Inspiration to us all no doubt.
Julie
PS having had short hair for 23 years (almost compulsory if you are a police officer) I can actually recommend it…easy to wash/dry, save a fortune in treatments and appratantly it takes years off you.
Good luck with the op Lisa and enjoy your daughter’s birthday as well!
julie - you’re right - its really surprised me and reassured me just how common it all is…does anyone know if there are any facebook groups - or do you add as friends??

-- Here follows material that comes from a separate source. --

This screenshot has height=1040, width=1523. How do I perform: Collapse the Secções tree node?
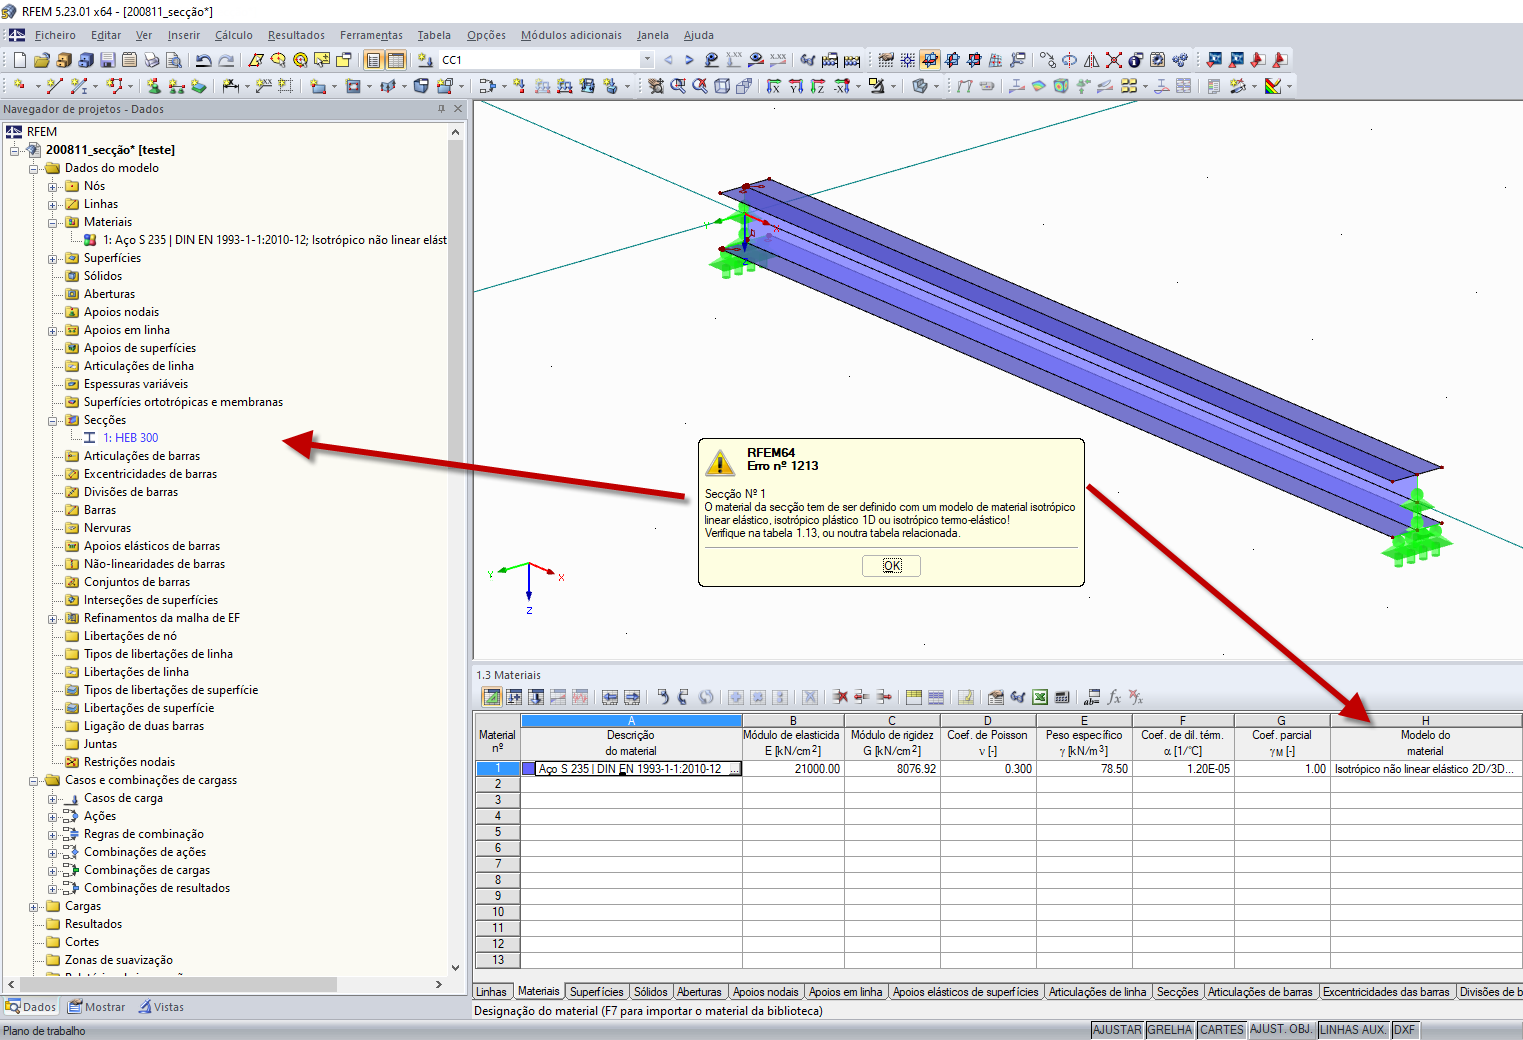53,420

hope you have a great weekend Julie, I am really quite jealous. You’re right about people coming out of the woodwork. I was talking to someone the other day and mentioned that I had just been diagnosed, she then went on to tell me that her mum had the same op as me but in Sept 08 and she is now having chemo. Today at work a client was waiting to see my boss and starting telling us that he had cancer and has already had chemo and is having a major op next week to remove his tumour.
Kittenkat I joined a breast cancer awareness site on facebook but I am happy to add people to my facebook as friends
Message to Jmmb 1892 This is the first time I have signed on, but I saw your messages and had to reply - I too was diagnosed on 23/12, am 46, have a son aged 12, have always had short hair, I have am having chemo first followed by surgery - so we seem to have a lot in common already!! I work for a local authority and went back to work after the holidays and I too got a lot of strength out of it with the support and positive stories. It really does seems that most people have friends or family who have got through BC successfully.

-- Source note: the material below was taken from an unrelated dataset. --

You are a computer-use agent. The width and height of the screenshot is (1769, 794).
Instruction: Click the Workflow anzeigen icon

I found out yesterday which chemo I am having (FEC) and so was told the most likely side effects. The hair loss does not really bother me but the sickness does, but was relieved to hear they give you anti-sickness drugs these days which in most cases are very effective.
The worst part was not knowing how far the cancer had spread and waiting for the test results now I have cancer in the breast and lymph gland I feel much stronger as I know what I am dealing with. I just want to get on with fighting the fight now! Am due to start chemo on 20 Jan. In the meantime I am carrying on as ‘normal’ and going to work. Feeling positive most of the time but it does seem hard at times
Good luck with your test results and chemo and good luck to everyone else about to start chemo. It is good to feel that I am not on my own.
had my hair cut today. arrived at hairdressers at 11:15 and did not leave until 15:00. I love my new hair cut. Went for slashes of red in the end. No more pony tails for me. If you have facebook I had added some before and after pictures on there
Nice to know I am not alone in the chemo first route. Found out that someone at work had it this way as well and am hoping to meet up with her soon as she wants to give me some tips re wigs etc!!!
Got an appt with the chemo nurse on 15th and they said they would give me my treatment dates at that appt. I think I will also be strating next week. At the moment I am down for 4 doeses of Epirubicin and Cyclosophosphamide (or something like that), followed by four more of Docetaxel. I will ask on Thursday what all that means but the piece of paper I have listed all the ususal, hair loss, vomitting etc. I gather though that it is very much down to the individual.
Had a good chat with my Occ health unit doctor on Friday. He put it quite clearly…this year is about repairing my body, putting myself first for a change (quite alien to most of us!) and avoiding stress wherever possible. Easier said than done but good philosophy to follow if you can.
Centre parcs was execellent and just what we needed. May be the last break for a while though.